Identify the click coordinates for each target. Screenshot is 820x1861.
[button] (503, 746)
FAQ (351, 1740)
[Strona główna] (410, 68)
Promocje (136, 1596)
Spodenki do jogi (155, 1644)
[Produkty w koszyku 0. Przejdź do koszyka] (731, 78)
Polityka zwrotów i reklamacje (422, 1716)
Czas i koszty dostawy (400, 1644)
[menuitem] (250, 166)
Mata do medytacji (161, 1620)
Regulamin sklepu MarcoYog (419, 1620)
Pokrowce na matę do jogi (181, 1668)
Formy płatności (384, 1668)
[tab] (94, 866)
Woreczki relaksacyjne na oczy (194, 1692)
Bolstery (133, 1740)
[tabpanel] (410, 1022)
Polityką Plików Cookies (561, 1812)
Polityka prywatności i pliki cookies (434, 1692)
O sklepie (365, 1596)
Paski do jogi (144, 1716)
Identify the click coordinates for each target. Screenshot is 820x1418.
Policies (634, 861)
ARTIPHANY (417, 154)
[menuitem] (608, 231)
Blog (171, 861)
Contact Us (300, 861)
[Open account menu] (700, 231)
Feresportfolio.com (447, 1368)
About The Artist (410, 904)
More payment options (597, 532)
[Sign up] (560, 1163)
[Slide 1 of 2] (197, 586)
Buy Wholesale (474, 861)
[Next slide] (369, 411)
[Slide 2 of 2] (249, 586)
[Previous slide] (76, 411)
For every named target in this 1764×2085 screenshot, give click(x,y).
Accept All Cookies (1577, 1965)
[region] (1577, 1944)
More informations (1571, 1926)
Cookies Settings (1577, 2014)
---*---
PROBLEM TO WORK ON
Return a copy of each line of the material that holds the word "jogi".

EXERCISE RESULT
Spodenki do jogi (155, 1644)
Pokrowce na matę do jogi (181, 1668)
Paski do jogi (144, 1716)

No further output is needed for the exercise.